Congratulations, Martha! I awoke only a few moments ago, but the morning news cycles are all abuzz and atwitter with the joyous trumpeting of your resounding victory over the spineless, dead-vote-gathering Republicans that have sucked at the bottom of the bucket of Buzzard’s Bay bilge we know affectionately as Beacon Hill. You defeated the odds, you gathered the votes, overcame hardship and the ramblings of known Yankee Fan at-large Curt Schilling, and upon the gusts of an electoral whirlwind which would put Ted Kennedy to shame; you have delivered the promise of an uncompromised (until now) health care bill.
Oh, wait.
Seriously? This is Massachusetts.

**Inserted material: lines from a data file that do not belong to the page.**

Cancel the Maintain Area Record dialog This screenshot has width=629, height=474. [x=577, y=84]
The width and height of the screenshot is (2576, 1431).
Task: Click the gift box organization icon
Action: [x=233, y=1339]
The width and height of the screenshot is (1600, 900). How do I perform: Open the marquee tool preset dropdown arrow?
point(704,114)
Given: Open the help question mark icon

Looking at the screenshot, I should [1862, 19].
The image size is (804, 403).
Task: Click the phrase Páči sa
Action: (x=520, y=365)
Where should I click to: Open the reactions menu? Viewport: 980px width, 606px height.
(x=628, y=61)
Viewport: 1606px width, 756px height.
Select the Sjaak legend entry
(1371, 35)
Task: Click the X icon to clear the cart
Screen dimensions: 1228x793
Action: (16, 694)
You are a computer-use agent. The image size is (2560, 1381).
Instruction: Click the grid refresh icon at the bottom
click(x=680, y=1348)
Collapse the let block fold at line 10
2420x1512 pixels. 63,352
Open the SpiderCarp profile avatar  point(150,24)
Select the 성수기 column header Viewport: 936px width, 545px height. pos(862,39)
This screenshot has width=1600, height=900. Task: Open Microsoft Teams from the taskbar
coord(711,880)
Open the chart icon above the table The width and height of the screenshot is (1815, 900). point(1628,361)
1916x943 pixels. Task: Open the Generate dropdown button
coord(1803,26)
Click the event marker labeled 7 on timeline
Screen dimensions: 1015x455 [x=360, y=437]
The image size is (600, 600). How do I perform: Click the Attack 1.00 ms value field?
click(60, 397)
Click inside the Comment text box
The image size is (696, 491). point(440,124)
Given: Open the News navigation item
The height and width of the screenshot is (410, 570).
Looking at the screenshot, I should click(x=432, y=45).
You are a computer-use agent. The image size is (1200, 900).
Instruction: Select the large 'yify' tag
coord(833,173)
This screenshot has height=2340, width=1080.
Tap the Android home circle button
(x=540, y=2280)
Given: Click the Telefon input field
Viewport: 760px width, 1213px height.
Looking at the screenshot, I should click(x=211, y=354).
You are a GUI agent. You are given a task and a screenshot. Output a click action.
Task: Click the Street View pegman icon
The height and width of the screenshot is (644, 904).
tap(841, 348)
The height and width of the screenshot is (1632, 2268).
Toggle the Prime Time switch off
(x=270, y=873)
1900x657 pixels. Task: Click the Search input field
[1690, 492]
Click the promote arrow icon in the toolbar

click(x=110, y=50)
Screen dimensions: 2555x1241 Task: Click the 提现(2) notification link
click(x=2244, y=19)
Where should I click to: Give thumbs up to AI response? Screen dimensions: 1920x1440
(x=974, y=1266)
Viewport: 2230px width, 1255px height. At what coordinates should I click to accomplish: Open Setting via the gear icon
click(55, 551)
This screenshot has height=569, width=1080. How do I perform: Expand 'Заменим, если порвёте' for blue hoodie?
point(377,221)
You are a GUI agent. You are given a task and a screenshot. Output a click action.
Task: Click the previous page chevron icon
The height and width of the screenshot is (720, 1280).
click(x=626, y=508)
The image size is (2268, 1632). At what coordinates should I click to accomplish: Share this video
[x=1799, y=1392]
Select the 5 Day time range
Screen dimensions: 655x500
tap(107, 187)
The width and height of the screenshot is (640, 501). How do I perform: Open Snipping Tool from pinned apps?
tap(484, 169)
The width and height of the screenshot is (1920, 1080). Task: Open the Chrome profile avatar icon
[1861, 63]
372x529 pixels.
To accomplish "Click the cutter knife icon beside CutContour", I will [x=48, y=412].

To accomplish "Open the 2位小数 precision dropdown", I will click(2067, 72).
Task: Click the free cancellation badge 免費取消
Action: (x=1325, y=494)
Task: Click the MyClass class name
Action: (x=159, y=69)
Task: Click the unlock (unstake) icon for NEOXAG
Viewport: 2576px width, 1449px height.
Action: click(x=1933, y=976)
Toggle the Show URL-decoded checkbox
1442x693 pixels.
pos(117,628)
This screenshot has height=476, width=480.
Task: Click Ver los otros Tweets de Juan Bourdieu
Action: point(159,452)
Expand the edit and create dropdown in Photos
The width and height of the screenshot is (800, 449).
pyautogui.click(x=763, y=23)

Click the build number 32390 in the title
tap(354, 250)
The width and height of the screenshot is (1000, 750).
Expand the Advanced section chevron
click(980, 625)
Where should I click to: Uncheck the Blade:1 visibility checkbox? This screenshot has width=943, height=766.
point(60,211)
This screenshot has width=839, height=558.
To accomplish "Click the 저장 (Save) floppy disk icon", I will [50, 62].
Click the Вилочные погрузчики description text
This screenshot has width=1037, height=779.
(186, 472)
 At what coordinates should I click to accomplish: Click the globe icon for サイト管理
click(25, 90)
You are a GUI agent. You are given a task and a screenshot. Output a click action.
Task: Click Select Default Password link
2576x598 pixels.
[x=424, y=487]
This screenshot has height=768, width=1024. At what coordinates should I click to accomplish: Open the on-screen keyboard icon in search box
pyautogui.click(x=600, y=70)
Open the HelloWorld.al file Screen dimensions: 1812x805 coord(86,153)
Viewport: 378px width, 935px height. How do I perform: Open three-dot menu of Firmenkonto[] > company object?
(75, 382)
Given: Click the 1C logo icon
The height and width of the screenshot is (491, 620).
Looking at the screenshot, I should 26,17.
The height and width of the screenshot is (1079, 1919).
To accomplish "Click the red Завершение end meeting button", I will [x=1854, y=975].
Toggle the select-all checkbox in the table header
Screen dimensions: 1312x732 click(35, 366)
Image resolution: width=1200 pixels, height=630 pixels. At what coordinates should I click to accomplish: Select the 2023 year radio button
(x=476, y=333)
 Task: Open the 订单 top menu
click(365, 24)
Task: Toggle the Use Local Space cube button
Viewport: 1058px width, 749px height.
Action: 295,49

How do you lose a democratic campaign in a state that is bluer than a drowning man? In all seriousness, the answers are simple. You lost this campaign for a (hardly) complex web of reasons. You were the perfect non-candidate. You cruised through a primary by providing cookie-cutter answers with the occasional liberal dismissal of real world issues (cough, Afghanistan, cough), never deigning to lower yourself to the serious debate raging between your primary opponents. Scott Brown didn’t. You didn’t show up to the debate hosted here at UMass, co-sponsored by the League of Women Voters. Scott Brown did. You took your election to the Senate for granted, treating it more like an inevitable succession than a legitimate race with a crucial impact on the course of the national political and legislative landscape. Scott Brown didn’t. You made it seem like, and (in some instances) convinced us that you didn’t care. Scott Brown did.
Worry not, though. You are not the only person to blame. Anyone who told you that you could and should win this is also to blame. Anyone who voted for you in the primary is also to blame. Anyone who didn’t recognize that Representative Michael Capuano was a far superior candidate is also to blame. The Boston Globe shares some of that blame for their confusing and pie-in-the-sky endorsement of Alan Khazei for the Democratic nomination, lending an element of chaos and confusion to a very serious campaign. Steve Pagliuca running a campaign of any sort didn’t help. I have no clue how many people voted for him simply because he co-owns the Celtics, but it was too many. They share some of the blame, to be sure. But the bulk of the blame lies undeniably with you. This seat – Ted Kennedy’s seat – was yours for the taking. Instead of taking the seat seriously, you took it for granted. Thus slips away President Obama’s filibuster-proof majority. The Kennedys are rolling in their Arlington Cemetery graves.
An election like this must serve as the ultimate warning against political hubris and miscalculation. Our country was teetering on the edge of disaster only a year ago, and thanks to decisive action from President Obama, we’re inching away. In times like these, we cannot afford to tether ourselves to the failed policies of the past nor throw our support behind those who hold their fingers to the political winds and speak quietly from their lecterns. Yet there is silver lining, Martha. Though this is a most woefully ominous precursor to the midterm tsunami rolling our way this fall, there is one lesson to be learned, though the fact that Democrats haven’t learned it by now boggles the mind. You never – never – take an election for granted. You fight until you have nothing left inside you, and then you fight on. Who needs sleep? You can sleep when you’re dead. You stand up and shout your beliefs from a megaphone when no one listens and when everyone listens.
Take a moment to once more reflect on the gravity of all that you have wrought, Martha (or in the case of Health Care reform, unwrought). Massachusetts – the only state to vote against Richard Nixon in 1972, the first state to provide universal health care and marriage equality to all of its citizens, the national bastion of liberalism and progressive thought – has just sent a hawkish, reactionary conservative to Washington to fill the seat that Ted Kennedy, Charles Sumner, and Daniel Webster once held. Scott Brown? How unworthy. How utterly opposed he is to all those values which have come to define us as citizens of this Commonwealth. He is no more a voice for the people of Massachusetts than George W. Bush was for the United States. His views do not reflect our virtues, nor the better angels of our nature. From the election of Scott Brown at the hands of your criminally incompetent campaign, Democrats across the country will draw political wisdom. Your loss, though a bitter pill, is the necessary dose of reality which Democrats needed to swallow. If they take their medicine, then who knows? Maybe you’ve saved the Democratic Party.
So Congratulations, Martha.
Charlie Felder can be reached at [email protected].
Zach • Jan 23, 2010 at 9:50 pm
It seems like you don’t even care to recognize the fact that a majority of the state is independent, not liberal. It has been accepted for some time that as soon as Kennedy gave up his seat, that there would be some interesting political races. For you to say that Scott Brown is not worthy, and that Ted Kennedy was worthy is disgraceful and quite honestly pathetic. You might have agreed with every political position that Kennedy held, and you might disagree with every position that Brown holds, but that does not qualify or disqualify a man for the job of senator. Many citizens voted in this election, with a healthy majority voting for Brown. He is a breath of fresh air for Massachusetts politics, and hopefully will be in washington as well.